Резюме и рекомендации.

  • Семейство триазолов включает флуконазол, итраконазол, вориконазол и позаконазол, которые имеют активность против многих грибковых патогенов без серьезного нефротоксического эффекта, который наблюдают у амфотерцина В. Препараты этого класса существенно различаются по клинической активности, фармакокинетическому профилю и токсичности.

  • Азолы вызывают значительные повреждения клеточной мембраны путем увеличения ее проницаемости, что приводит к лизису и гибели гриба. Несмотря на этот механизм, азолы обычно действуют фунгистатически против грибов рода Candida, а вориконазол фунгицидно против Aspergillus.

  • Понимание различий между членами этого класса относительно их всасывания, метаболизма, элиминации очень важны для безопасного и эффективного назначения этих препаратов в лечении больных. Пероральная биодоступность флуконазола и вориконазола оценивается как превосходная, но позаконазол, итраконазол и кетоконазол для максимальной абсорбции нуждаются в специальных условиях.

  • Триазолы обычно хорошо переносятся. Наиболее часто отмечают гастроинтестинальные симптомы. Гастроинтестинальная непереносимость наиболее часто наблюдается у кетоконазола. Выраженная гепатотоксичность также описана для этого азола, поэтому при его использовании рекомендован контроль уровня аминотрансфераз.

  • Азолы должны быть исключены на время беременности.

  • Дозу азолов выбирают в зависимости от тяжести инфекции и лекарственной формы.

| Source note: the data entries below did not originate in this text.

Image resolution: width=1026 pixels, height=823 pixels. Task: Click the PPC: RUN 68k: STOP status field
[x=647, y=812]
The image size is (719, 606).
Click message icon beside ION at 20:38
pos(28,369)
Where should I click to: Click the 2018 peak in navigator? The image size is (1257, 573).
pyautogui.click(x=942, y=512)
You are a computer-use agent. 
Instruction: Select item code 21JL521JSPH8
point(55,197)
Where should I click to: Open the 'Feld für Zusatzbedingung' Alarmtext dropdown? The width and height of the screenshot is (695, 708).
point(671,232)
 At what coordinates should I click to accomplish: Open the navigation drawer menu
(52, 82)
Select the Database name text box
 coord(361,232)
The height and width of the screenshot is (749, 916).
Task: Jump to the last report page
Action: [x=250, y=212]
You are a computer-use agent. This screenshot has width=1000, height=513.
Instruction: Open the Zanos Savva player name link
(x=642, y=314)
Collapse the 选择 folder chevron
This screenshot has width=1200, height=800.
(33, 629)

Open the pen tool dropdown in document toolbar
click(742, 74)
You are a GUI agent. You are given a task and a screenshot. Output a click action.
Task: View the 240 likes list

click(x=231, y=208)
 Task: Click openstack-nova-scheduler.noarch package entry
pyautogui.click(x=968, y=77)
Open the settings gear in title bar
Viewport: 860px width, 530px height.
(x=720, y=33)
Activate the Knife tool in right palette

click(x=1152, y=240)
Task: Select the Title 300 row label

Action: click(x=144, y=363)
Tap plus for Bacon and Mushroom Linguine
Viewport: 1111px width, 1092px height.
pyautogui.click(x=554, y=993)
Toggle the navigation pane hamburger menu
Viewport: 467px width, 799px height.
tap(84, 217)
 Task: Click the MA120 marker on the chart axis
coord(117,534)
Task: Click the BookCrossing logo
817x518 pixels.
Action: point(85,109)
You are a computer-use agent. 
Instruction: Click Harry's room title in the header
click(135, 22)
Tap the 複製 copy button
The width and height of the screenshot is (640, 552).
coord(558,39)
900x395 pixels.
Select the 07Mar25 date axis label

  • Руководства общества инфекционистов США рекомендуют мониторировать сывороточные концентрации у больных, получающих итраконазол для лечения аспергиллеза, гистоплазмоза или бластомикоза. Хотя эти тесты доступны для каждого триазола, единого руководства по мониторингу сывороточных концентраций для других препаратов нет. Тем не менее, во многих центрах, чтобы гарантировать эффективность в лечении серьезных грибковых инфекций, становится стандартом проведение терапевтического лекарственного мониторинга вориконазола и позаконазола, и, в случае вориконазола,это позволяет избежать проявлений его токсичности. Мониторирование сывороточных концентраций вориконазола и позаконазола следует проводить у всех больных, получающих лечение этими препаратами.

  • Азолы имеют многие важные лекарственные взаимодействия, основной из которых оксидативный лекарственный метаболизм через систему цитохрома р450.